*TO DO*:
[a] In the gardening article, rewrite everything from "Get the entire" down to "box’s square shape.", replacing "square container" with "square box".
[b] According to the gardening article, who created the lemato?
[c] Extend the gardening article beyond its last sentence.

*EXTRACT TO READ*:
>>>

Square Watermelons

Square watermelons are popular in Japan. ATTRIBUTION: Joi Ito (Flickr)

Do you want to make a change in your garden? Consider trying some popular growing variations. From square-shaped watermelons to carrots in a kaleidoscope of colors, there are many fun changes you can make without sacrificing taste. There are a number of ways gardeners can manipulate Mother Nature to create innovative fruits, veggies, and plants. Check out the following popular gardening variations.

Square Watermelons

Get the entire family interested in participating in the garden this year by growing square watermelons. Not only are these oddly shaped watermelons fun to look at, but they’re also an excellent source of vitamins, minerals, and antioxidants. Square watermelons are commonly grown in Japan to make them easier to stack. Space is limited in Japan, and many families deal with crowded storage areas; square watermelons take up less room.

So how exactly are square watermelons made? Getting that perfect square shape means growing the watermelon in a square container. Plant your regular watermelon seeds in a square container outdoors about two to three weeks after the last frost. Provide the watermelons with plenty of water and sunshine as they grow. Once the watermelon reaches the sides of the box, it will conform to the box’s square shape.


Lematos are a cross between lemons and tomatoes and have characteristics of each. This hybrid fruit has a slight lemony taste with hints of rose aromas. As lematos contain only half of the amount of lycopene as regular tomatoes, they feature only a slight reddish color. In addition to the lemato having a slightly red appearance and mild, fruity smell, it also has a longer shelf life than tomatoes.

The lemato was created by a team of Israeli researchers. While it is not yet available for public consumption, it has provided researchers with much information about whether or not it’s possible to add the smell and taste of one fruit or vegetable to another. Researchers were happy to find that the lemato looked like a lemon on the outside and a tomato on the inside, but with the smell of a lemon inside.

<<<

*RECORDS SUPPLIED*:
>>>

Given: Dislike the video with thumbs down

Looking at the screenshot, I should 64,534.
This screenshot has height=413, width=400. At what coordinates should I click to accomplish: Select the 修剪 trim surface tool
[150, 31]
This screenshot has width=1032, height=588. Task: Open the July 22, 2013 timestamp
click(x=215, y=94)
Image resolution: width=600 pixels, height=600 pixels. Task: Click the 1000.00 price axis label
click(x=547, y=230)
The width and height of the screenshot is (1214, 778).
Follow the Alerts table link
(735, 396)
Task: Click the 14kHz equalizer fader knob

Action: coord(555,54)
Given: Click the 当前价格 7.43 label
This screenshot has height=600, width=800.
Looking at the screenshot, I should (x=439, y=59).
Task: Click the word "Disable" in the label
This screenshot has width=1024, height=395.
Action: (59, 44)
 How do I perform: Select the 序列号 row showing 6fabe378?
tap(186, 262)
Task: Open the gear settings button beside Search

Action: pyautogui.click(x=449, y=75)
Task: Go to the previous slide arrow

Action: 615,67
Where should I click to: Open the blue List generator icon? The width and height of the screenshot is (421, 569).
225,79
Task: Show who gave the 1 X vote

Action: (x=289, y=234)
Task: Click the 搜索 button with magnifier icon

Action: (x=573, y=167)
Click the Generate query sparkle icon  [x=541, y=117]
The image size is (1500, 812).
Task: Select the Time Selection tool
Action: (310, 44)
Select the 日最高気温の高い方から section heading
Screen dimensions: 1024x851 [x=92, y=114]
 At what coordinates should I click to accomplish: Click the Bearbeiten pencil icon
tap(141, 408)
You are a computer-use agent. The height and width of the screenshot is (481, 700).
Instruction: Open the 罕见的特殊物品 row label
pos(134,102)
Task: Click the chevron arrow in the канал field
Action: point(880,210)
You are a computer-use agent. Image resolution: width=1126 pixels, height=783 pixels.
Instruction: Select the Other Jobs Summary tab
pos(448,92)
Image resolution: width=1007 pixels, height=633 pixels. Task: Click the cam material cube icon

<<<

*TASK-BY-TASK RESULTS*:
[a]
Get the entire family interested in participating in the garden this year by growing square watermelons. Not only are these oddly shaped watermelons fun to look at, but they’re also an excellent source of vitamins, minerals, and antioxidants. Square watermelons are commonly grown in Japan to make them easier to stack. Space is limited in Japan, and many families deal with crowded storage areas; square watermelons take up less room.

So how exactly are square watermelons made? Getting that perfect square shape means growing the watermelon in a square box. Plant your regular watermelon seeds in a square box outdoors about two to three weeks after the last frost. Provide the watermelons with plenty of water and sunshine as they grow. Once the watermelon reaches the sides of the box, it will conform to the box’s square shape.

[b] A team of Israeli researchers.

[c]
Rainbow Carrots

Nearly everyone recognizes regular orange carrots, but did you know carrots also come in other color varieties? Carrots are a popular low-calorie snack high in vitamin A and other nutrients. Each color variation has its own unique benefits. For example, yellow carrots contain lutein and xanthophylls, which have been linked to better eye health and cancer prevention.

Carrots come in a wide range of colorful varieties, from yellow and white to red and purple. Growing your own colorful veggies is easy when you purchase rainbow-mixed carrot seeds from your local farmers’ market. Spread the seeds in a one-inch-thick layer of compost at the bottom of a 10-inch deep trench. Add about four inches of soil and top with another inch layer of compost, followed by three more inches of soil.


The graisin, also referred to as a giant raisin, is a unique variation of the raisin that was originally produced by the National Institute of Genetics in Japan. While the look of graisins may be different, these oversized raisins have the same taste and texture as regular raisins. Due to their size, graisins are commonly cut into thin slices and used in stir fries.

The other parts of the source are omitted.